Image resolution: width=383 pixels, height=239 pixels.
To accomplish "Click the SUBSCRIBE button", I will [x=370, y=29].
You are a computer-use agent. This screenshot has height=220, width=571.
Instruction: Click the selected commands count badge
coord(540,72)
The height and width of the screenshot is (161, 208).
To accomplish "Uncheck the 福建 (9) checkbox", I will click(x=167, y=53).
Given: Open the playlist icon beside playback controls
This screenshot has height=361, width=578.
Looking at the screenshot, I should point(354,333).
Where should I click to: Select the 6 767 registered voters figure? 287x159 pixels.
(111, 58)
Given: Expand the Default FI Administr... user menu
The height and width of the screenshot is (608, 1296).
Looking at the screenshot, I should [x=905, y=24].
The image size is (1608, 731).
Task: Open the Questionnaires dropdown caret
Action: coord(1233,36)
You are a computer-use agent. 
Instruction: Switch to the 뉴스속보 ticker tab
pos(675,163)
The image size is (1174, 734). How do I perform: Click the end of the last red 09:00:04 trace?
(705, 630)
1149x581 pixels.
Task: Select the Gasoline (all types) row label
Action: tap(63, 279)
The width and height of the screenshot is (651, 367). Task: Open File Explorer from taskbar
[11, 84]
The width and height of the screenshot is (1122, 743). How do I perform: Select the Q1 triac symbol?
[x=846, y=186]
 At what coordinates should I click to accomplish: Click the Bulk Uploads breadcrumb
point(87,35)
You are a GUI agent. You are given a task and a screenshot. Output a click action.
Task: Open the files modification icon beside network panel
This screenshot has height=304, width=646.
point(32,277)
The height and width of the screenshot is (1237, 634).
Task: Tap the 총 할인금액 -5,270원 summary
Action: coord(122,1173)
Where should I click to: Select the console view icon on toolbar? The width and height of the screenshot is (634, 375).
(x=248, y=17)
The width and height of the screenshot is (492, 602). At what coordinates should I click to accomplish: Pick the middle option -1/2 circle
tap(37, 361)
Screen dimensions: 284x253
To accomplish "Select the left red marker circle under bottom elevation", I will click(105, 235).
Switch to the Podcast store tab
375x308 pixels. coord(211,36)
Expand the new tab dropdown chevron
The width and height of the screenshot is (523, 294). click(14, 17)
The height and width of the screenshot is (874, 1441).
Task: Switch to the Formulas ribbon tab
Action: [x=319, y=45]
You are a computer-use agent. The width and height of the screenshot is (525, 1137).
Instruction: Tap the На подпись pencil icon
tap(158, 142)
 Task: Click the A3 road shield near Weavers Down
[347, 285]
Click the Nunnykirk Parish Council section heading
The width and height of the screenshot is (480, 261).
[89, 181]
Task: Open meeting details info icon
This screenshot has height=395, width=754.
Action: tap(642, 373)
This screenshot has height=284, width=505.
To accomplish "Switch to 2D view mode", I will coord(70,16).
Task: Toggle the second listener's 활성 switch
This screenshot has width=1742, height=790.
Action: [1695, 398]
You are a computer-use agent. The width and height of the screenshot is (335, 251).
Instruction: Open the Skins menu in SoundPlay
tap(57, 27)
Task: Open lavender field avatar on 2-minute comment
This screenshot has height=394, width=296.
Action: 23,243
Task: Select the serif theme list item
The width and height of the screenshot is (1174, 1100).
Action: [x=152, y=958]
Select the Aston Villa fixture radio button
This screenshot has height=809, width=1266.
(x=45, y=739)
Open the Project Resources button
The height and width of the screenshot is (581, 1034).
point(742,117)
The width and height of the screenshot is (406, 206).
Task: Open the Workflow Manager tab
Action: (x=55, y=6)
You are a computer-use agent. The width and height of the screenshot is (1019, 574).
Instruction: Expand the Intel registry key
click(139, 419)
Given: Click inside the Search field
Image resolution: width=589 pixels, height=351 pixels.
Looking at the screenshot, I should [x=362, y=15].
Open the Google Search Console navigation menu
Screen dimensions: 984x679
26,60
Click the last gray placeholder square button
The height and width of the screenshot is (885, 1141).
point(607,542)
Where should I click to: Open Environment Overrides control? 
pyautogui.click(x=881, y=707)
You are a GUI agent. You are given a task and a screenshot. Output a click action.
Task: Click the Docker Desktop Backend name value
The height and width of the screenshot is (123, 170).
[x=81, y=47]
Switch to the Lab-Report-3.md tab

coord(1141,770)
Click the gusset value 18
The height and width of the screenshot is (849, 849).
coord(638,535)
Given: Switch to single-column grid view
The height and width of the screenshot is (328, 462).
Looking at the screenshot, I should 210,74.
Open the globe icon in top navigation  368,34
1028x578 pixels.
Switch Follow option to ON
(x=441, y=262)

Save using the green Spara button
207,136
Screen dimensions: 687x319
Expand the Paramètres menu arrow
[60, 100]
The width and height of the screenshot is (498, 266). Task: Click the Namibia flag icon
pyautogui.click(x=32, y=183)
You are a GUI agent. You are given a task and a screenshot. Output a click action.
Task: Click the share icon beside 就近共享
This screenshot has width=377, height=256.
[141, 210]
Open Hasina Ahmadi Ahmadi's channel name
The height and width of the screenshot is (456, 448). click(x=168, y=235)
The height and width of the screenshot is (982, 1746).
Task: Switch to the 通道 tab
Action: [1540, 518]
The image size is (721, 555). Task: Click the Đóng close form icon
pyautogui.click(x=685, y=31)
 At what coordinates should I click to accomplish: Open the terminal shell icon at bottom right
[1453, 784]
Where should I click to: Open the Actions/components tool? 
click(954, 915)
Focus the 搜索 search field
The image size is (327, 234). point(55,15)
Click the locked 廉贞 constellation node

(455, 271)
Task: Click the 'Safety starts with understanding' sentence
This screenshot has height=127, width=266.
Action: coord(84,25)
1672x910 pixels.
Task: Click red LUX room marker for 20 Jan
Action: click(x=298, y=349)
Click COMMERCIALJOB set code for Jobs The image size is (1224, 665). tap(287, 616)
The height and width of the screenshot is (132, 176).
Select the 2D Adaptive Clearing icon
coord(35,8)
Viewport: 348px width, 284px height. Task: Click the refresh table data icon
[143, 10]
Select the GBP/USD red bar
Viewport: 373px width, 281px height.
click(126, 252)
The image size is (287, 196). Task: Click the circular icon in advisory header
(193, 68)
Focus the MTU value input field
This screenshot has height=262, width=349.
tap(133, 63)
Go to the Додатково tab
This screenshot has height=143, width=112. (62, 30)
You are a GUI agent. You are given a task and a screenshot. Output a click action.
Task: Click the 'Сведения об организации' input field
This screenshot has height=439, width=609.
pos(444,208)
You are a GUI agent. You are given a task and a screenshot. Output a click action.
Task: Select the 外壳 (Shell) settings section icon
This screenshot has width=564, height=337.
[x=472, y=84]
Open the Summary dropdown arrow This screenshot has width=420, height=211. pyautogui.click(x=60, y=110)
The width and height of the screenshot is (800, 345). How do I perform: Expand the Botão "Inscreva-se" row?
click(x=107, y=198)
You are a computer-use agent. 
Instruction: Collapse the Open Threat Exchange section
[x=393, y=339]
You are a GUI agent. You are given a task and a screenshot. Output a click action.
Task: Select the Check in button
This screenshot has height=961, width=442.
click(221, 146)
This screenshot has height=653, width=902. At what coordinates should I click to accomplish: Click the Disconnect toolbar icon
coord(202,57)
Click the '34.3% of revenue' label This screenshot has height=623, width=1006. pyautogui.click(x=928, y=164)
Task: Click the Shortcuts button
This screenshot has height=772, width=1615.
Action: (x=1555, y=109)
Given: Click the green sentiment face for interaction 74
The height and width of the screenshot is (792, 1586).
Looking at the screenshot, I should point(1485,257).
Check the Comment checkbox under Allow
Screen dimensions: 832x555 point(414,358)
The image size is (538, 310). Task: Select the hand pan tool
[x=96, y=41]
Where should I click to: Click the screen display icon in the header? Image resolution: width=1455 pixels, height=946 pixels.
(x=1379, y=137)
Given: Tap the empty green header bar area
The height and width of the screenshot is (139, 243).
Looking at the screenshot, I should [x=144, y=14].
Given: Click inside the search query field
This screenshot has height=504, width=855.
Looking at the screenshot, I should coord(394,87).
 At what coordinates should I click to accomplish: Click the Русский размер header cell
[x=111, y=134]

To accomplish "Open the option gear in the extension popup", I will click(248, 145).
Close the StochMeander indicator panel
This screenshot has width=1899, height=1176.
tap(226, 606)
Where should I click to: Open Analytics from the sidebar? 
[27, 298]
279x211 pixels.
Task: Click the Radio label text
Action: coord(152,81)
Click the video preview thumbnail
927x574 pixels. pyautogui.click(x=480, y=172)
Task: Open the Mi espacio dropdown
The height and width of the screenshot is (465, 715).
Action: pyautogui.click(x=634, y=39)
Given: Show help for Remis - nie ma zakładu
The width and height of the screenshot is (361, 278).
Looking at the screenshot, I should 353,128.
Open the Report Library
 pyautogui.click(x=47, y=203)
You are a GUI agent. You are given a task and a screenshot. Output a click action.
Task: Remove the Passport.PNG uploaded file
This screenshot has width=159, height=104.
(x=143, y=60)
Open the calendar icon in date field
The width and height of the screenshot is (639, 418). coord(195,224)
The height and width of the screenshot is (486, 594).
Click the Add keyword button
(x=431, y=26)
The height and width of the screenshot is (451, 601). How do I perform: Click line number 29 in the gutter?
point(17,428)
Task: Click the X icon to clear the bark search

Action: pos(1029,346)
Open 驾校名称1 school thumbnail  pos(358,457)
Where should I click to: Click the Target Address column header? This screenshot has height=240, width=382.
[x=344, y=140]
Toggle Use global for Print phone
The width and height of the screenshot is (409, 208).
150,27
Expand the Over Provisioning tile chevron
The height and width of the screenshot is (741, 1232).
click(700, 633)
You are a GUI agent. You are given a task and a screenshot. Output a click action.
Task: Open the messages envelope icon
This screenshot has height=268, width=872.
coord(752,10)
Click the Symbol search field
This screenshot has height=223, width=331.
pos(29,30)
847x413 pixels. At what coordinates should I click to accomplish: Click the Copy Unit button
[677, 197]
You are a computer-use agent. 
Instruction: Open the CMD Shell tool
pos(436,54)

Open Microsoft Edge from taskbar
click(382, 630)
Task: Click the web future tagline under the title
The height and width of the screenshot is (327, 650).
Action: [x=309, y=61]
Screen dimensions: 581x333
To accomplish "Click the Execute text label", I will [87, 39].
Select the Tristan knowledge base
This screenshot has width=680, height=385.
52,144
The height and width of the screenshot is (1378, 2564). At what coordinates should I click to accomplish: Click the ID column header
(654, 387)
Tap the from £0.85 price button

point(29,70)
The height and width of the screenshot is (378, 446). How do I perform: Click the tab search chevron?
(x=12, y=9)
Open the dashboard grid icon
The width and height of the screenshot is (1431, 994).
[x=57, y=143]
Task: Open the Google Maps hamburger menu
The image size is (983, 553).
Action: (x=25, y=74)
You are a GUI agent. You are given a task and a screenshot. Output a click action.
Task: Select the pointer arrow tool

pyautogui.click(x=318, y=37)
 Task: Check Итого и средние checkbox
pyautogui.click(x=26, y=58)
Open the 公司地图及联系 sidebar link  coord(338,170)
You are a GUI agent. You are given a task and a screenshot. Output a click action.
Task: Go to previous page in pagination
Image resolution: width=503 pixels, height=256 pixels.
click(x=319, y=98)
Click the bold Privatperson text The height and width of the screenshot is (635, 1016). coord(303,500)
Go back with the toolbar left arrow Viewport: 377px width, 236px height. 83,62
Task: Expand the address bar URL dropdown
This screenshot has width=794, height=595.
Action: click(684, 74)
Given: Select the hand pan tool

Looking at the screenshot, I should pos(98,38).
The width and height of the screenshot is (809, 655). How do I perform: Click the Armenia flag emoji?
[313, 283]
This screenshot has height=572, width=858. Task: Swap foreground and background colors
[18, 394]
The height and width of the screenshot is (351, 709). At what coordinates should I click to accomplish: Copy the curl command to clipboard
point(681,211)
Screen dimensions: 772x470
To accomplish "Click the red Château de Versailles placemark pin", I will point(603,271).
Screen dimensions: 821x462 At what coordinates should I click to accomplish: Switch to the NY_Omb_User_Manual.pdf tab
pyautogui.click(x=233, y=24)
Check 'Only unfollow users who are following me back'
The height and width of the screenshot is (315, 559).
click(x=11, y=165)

• • • • • • •

■ **EXERCISE**: Arrange the data above, from the line containing "Task: Click the Shortcuts button" through the line containing "927x574 pixels. pyautogui.click(x=480, y=172)", as a numbered list, leaving out blank lines.

■ **OUTPUT FOR THIS TASK**:
1. Task: Click the Shortcuts button
2. This screenshot has height=772, width=1615.
3. Action: (x=1555, y=109)
4. Given: Click the green sentiment face for interaction 74
5. The height and width of the screenshot is (792, 1586).
6. Looking at the screenshot, I should point(1485,257).
7. Check the Comment checkbox under Allow
8. Screen dimensions: 832x555 point(414,358)
9. The image size is (538, 310). Task: Select the hand pan tool
10. [x=96, y=41]
11. Where should I click to: Click the screen display icon in the header? Image resolution: width=1455 pixels, height=946 pixels.
12. (x=1379, y=137)
13. Given: Tap the empty green header bar area
14. The height and width of the screenshot is (139, 243).
15. Looking at the screenshot, I should [x=144, y=14].
16. Given: Click inside the search query field
17. This screenshot has height=504, width=855.
18. Looking at the screenshot, I should coord(394,87).
19.  At what coordinates should I click to accomplish: Click the Русский размер header cell
20. [x=111, y=134]
21. To accomplish "Open the option gear in the extension popup", I will click(248, 145).
22. Close the StochMeander indicator panel
23. This screenshot has width=1899, height=1176.
24. tap(226, 606)
25. Where should I click to: Open Analytics from the sidebar? 
26. [27, 298]
27. 279x211 pixels.
28. Task: Click the Radio label text
29. Action: coord(152,81)
30. Click the video preview thumbnail
31. 927x574 pixels. pyautogui.click(x=480, y=172)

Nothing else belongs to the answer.